An unfair labor practice is conduct by a union or an employer that violates the rights protected by the National Labor Relations Act (NLRA) or your state's public-sector labor relations statute. The NLRB and state agencies receive approximately 20,000 to 30,000 charges per year nationally — a staggering volume that underscores how central ULP litigation is to the labor relations landscape.
Who Can File a ULP Charge?
Anyone can file a ULP charge, but unions and employers are the most frequent filers. If you're a union, you file against an employer who refuses to bargain in good faith or disciplines union activists. If you're management, you file against a union for illegal work stoppages, secondary boycotts, or failing to represent all members fairly.
Critical point: A ULP charge is filed by an individual or union officer, but the actual complainant is the labor board's General Counsel. Once you're served with a charge, you're in a government investigation — not a private dispute.
What the NLRB Actually Investigates
The NLRB's process has several distinct phases:
Charge filing and investigation — The charged party (you) has 20 calendar days from service of the complaint to file a written answer. Before that, the Regional Office investigates.
Investigation period — An NLRB agent interviews parties, collects documents, and determines whether probable cause exists that a violation occurred. This typically takes 30-90 days but can stretch longer.
Complaint issuance — If probable cause is found, the General Counsel issues a formal complaint and notice of hearing. You now have 20 calendar days to submit a written answer.
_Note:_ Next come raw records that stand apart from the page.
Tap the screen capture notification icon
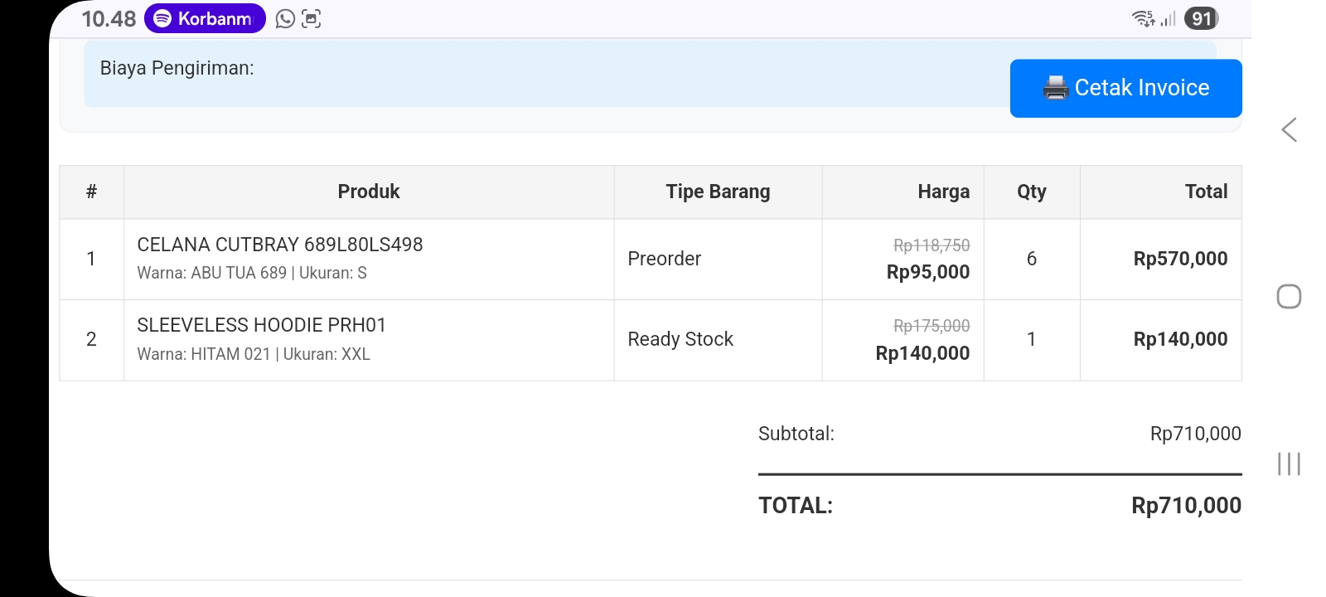Viewport: 1326px width, 597px height. coord(311,18)
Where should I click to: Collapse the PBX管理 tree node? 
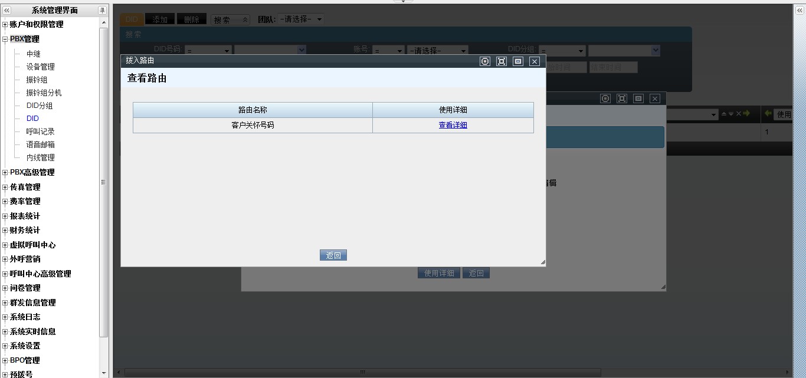tap(5, 40)
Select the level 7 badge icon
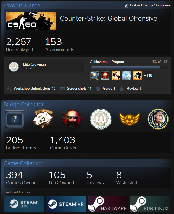 (15, 119)
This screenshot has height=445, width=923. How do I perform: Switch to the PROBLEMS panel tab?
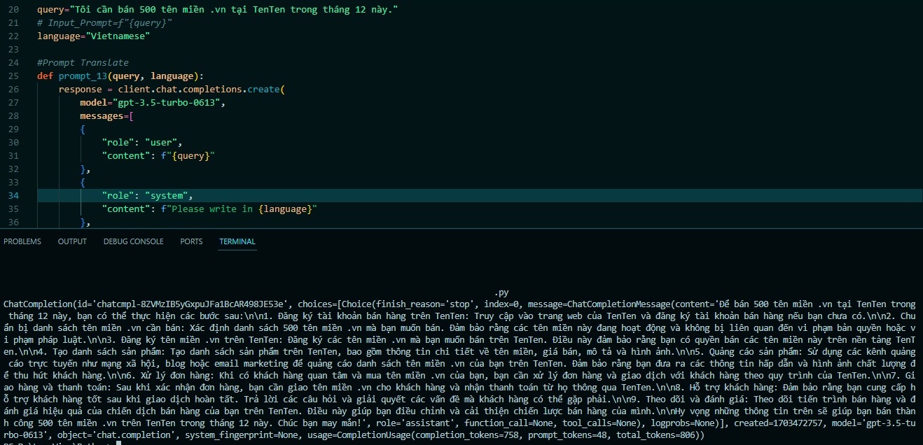[x=22, y=241]

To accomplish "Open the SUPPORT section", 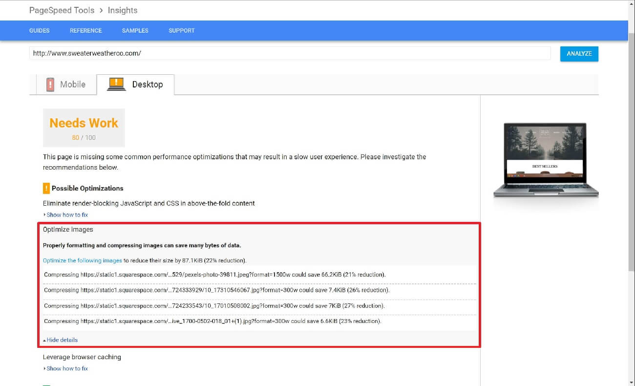I will pyautogui.click(x=181, y=30).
Hearing before an Administrative Law Judge (ALJ) — If the charge is not settled or dismissed, a hearing is scheduled. These typically occur 60-120 days after the complaint.
ALJ decision — The judge issues a written decision, which either dismisses the charge or finds a violation and orders remedies (back pay, reinstatement, posting of notice, etc.).
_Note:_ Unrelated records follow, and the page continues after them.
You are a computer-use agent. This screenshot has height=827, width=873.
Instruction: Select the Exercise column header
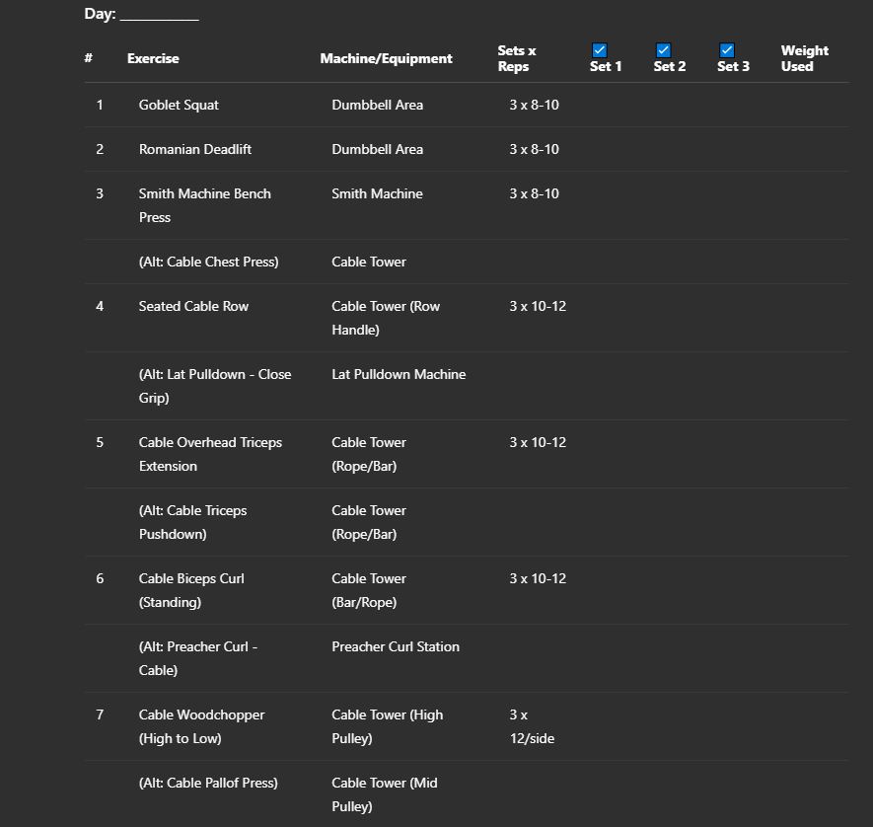(153, 58)
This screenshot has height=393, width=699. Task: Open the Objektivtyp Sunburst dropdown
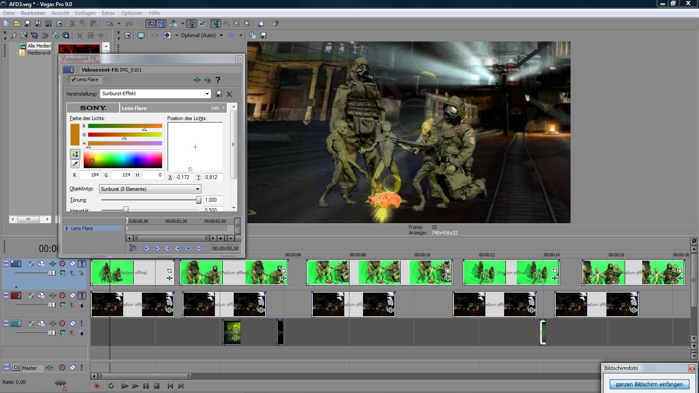[197, 189]
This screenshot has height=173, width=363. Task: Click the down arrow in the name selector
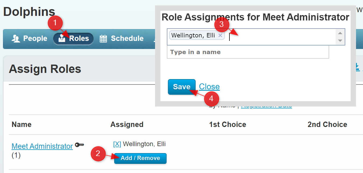tap(340, 41)
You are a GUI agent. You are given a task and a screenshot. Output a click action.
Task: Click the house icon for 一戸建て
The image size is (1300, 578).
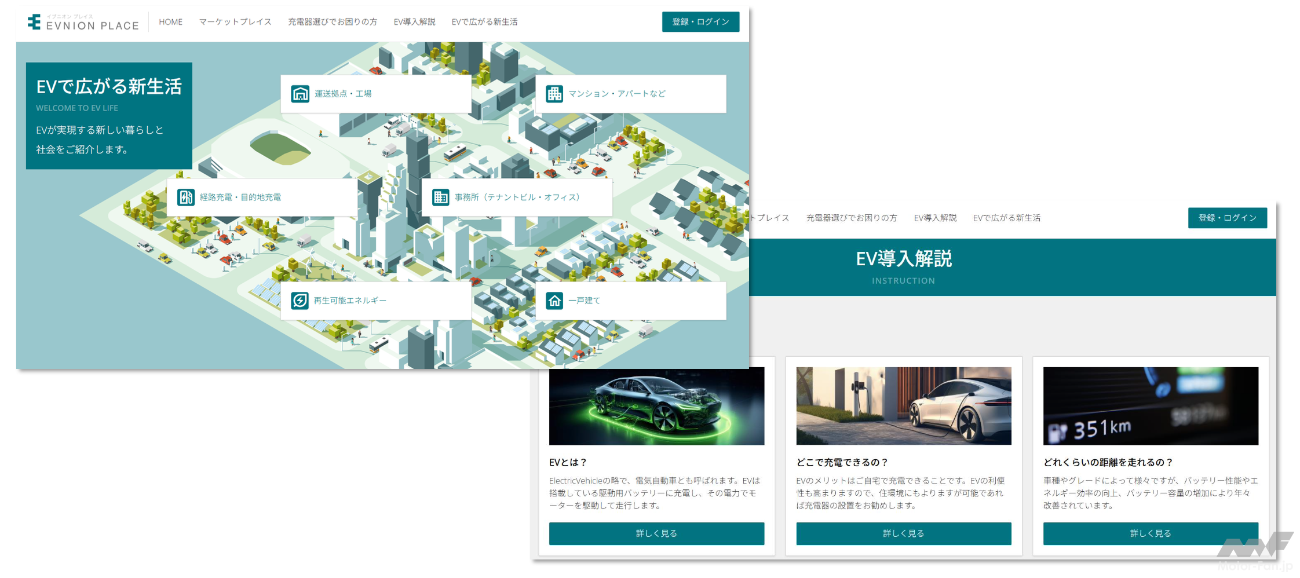[x=554, y=301]
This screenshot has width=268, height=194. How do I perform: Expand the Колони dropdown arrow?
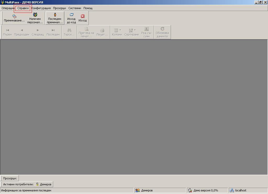tap(120, 30)
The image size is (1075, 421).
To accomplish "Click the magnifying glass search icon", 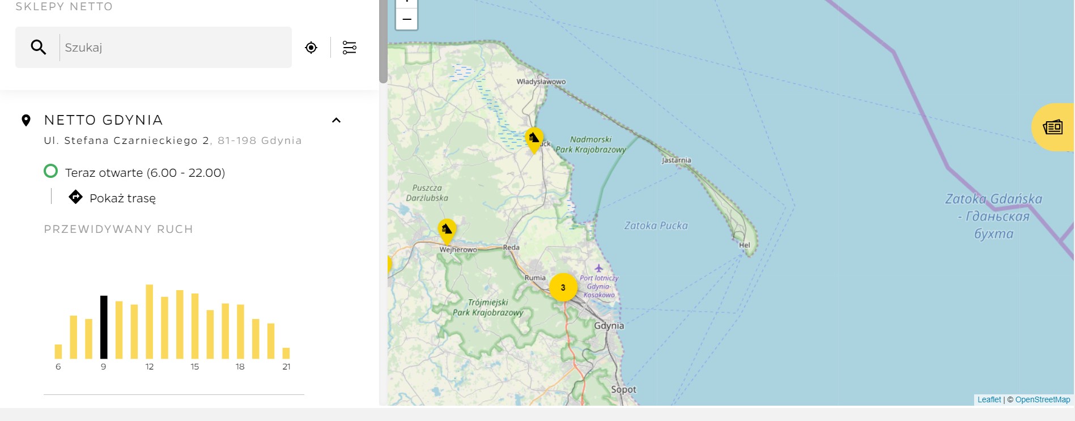I will [x=39, y=48].
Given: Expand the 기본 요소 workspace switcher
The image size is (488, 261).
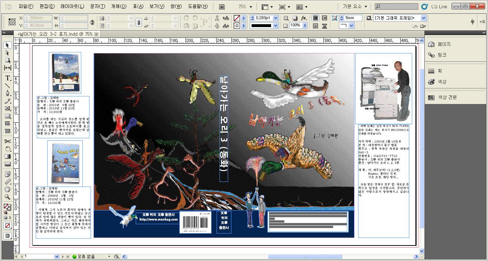Looking at the screenshot, I should [x=355, y=6].
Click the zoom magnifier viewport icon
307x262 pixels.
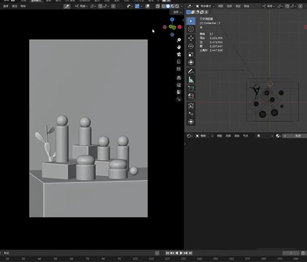tap(179, 40)
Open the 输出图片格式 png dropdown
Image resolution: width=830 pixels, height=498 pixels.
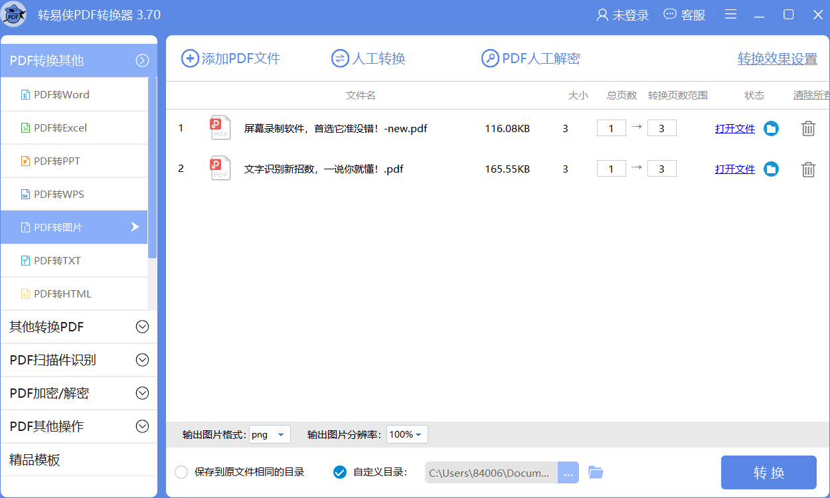point(270,434)
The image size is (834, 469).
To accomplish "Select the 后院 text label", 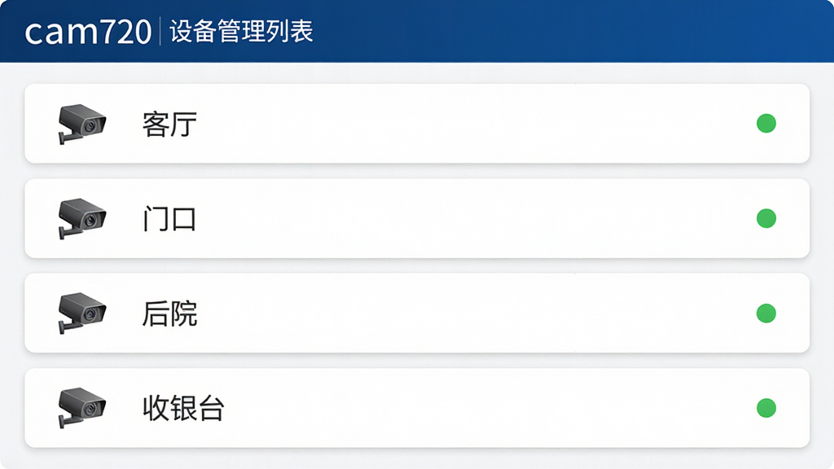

Appeal to the NLRB Board — Either party can appeal to the five-member NLRB Board in Washington. This is the final administrative step before federal court.
Timeline: From charge filing to final agency decision can range from 6 months (if dismissed early) to 18-24 months (if it goes to hearing and appeal).
Types of ULP Charges You're Most Likely to Face
As a public-sector employer, the ULP allegations that land on your desk typically fall into these categories:
Refusal to Bargain in Good Faith
This is the single most common ULP charge. It alleges that you implemented a compensation change, work rule, or employment practice without negotiating with the union first — or that you negotiated but made proposals so unreasonable or inflexible that you were clearly not bargaining "in good faith."
Common triggers:
- Announcing a salary schedule increase without union input
- Changing health insurance carriers mid-contract without notification
- Implementing a new evaluation system affecting compensation
- Unilaterally raising class sizes, adjusting shift assignments, or changing leave policies
- Refusing to discuss a union proposal or dismissing it without substantive response
The burden falls on the union to prove bad faith, but "bad faith" is broadly interpreted. Simply saying "no" to a proposal is not bad faith. But making no counter-offer, refusing to explain your position, or repeatedly changing your position without justification can be.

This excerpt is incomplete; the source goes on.